Republik Afrika Tengah telah diguncang kerusuhan sejak Maret 2013 ketika aliansi kelompok pemberontak yang sebagian besar beragama Islam yang dikenal sebagai Seleka menggulingkan Presiden Francois Bozize. Lebih dari satu juta orang, hampir seperempat dari populasi penduduk, telah mengungsi akibat kekerasan yang dilakukan oleh pemberontak Muslim terhadap milisi Kristen yang dikenal sebagai anti-Balaka.
“Pasukan Seleka dan anti-Balaka saling mencerminkan kengerian atas tindakan yang mereka lakukan dalam konteks konflik yang telah menjadi begitu mengerikan sehingga lebih banyak orang terbunuh daripada terluka,” laporan tersebut memperingatkan, yang bersama dengan dua organisasi hak asasi manusia setempat antara musim panas 2013 dan Februari 2014.
Setelah Seleka dipaksa keluar dari ibukota dan kembali ke bagian utara dan timur negara itu, daerah kantong warga sipil Muslim yang terkepung berada di bawah kekuasaan milisi anti-Balaka, yang segera mengubah target mereka dari hanya target yang bersekutu dengan pemberontak. adalah. kepada seluruh umat Islam.
Para penyelidik laporan tersebut menemukan bahwa milisi dalam banyak kasus dipimpin oleh anggota mantan tentara pemerintah dan diorganisir oleh politisi yang dekat dengan presiden terguling. Salah satu pemimpin milisi mengatakan kepada peneliti bahwa “mereka semua harus pergi atau mati.”
Sebelum konflik, terdapat sekitar 800.000 Muslim di Republik Afrika Tengah dan sekarang hanya tersisa sekitar 20.000 Muslim, tersebar di 16 wilayah berbeda yang dikelilingi oleh milisi yang bermusuhan.
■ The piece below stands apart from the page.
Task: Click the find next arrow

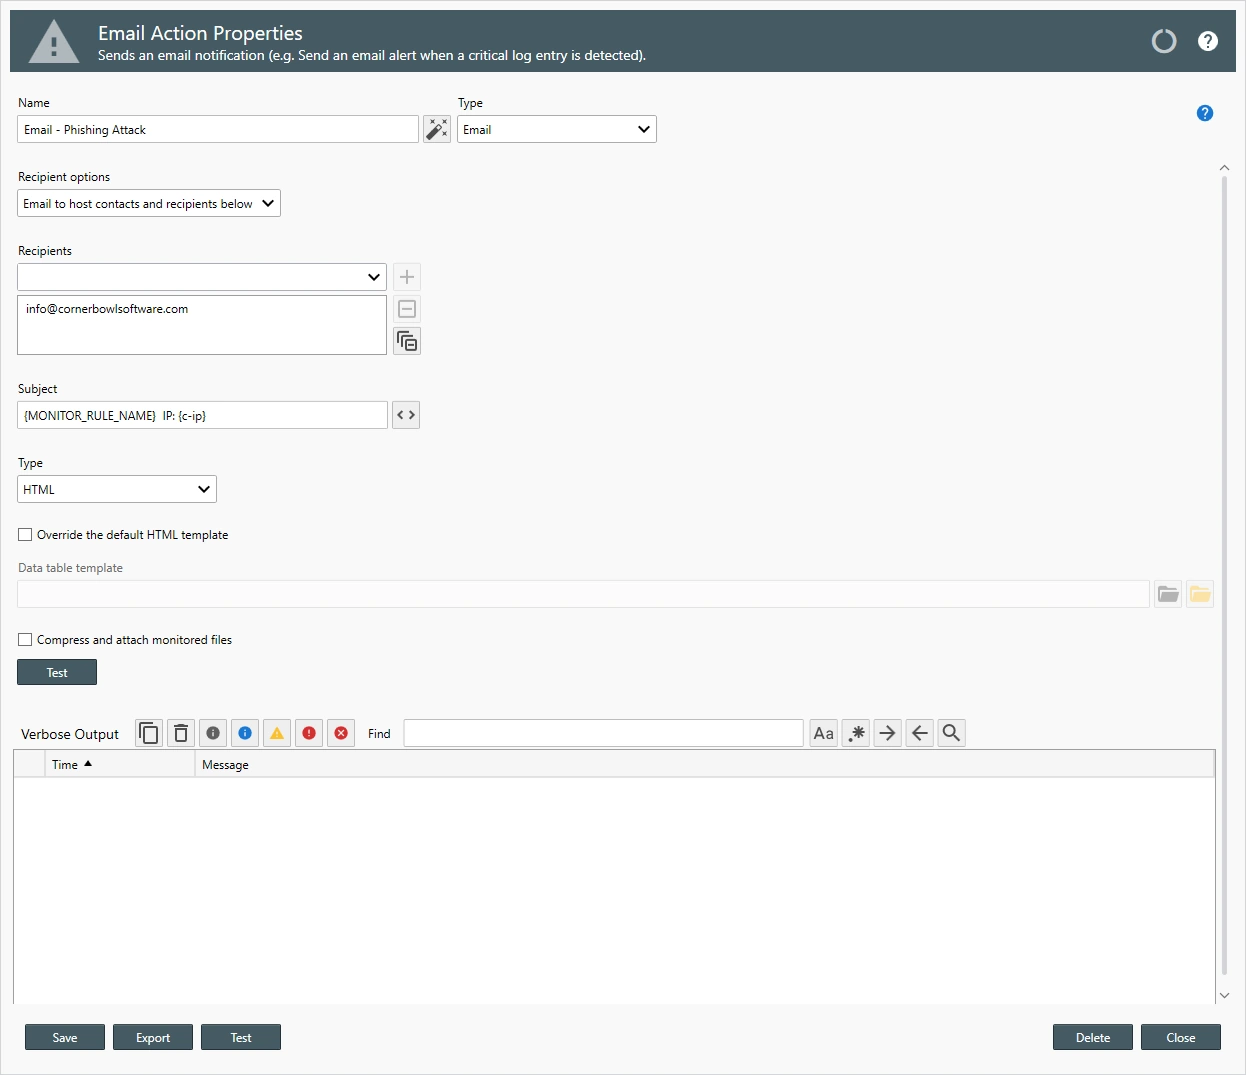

Situasi ini mengingatkan kita pada Bosnia pada tahun 1990an ketika orang-orang Serbia mencoba membersihkan wilayah Muslim secara etnis, kata laporan itu.
Saat ini terdapat 5.000 tentara Afrika dan 2.000 tentara Perancis di negara tersebut yang sebagian besar mengambil alih peran menjaga ketertiban, menyusul disintegrasi tentara pemerintah.
Selain Perancis, laporan itu mengatakan sebagian besar masyarakat dunia acuh tak acuh terhadap nasib negaranya.
Sementara itu, Amerika Serikat pada Senin malam mengumumkan tambahan bantuan kemanusiaan sebesar $51 juta kepada Republik Afrika Tengah untuk menyediakan air bersih, makanan, layanan kesehatan darurat dan pasokan bantuan, serta program untuk menyatukan kembali anggota keluarga yang hilang.
Namun pada akhirnya, laporan tersebut menegaskan, kunci untuk menyelamatkan negara ini adalah menghentikan siklus kekerasan dengan mengakhiri impunitas bagi mereka yang berada di belakangnya dan memulihkan sistem peradilan di negara tersebut, sesuatu yang hanya dapat dilakukan dengan lebih banyak pasukan.
Meskipun Presiden Catherine Samba-Panza ditunjuk setelah Seleka diusir dari ibu kota, hanya ada sedikit bukti adanya otoritas pusat dan bahkan kejahatan paling brutal pun tidak dihukum. Para pemimpin milisi yang ditangkap oleh pasukan internasional akan segera bebas kembali, kata laporan itu. Laporan ini merekomendasikan pembentukan sistem peradilan sementara – termasuk pembangunan penjara fungsional.
Bantuan mungkin akan datang dengan adanya pasukan baru PBB berkekuatan 12.000 orang yang akan mulai tiba pada bulan September, namun jumlah tersebut mungkin tidak cukup, kata organisasi hak asasi manusia Geel. Dia mengatakan Republik Afrika Tengah “bisa menjadi surga bagi kelompok bersenjata, ketidakstabilan dan tentara bayaran, sehingga hal ini perlu segera diperbaiki.”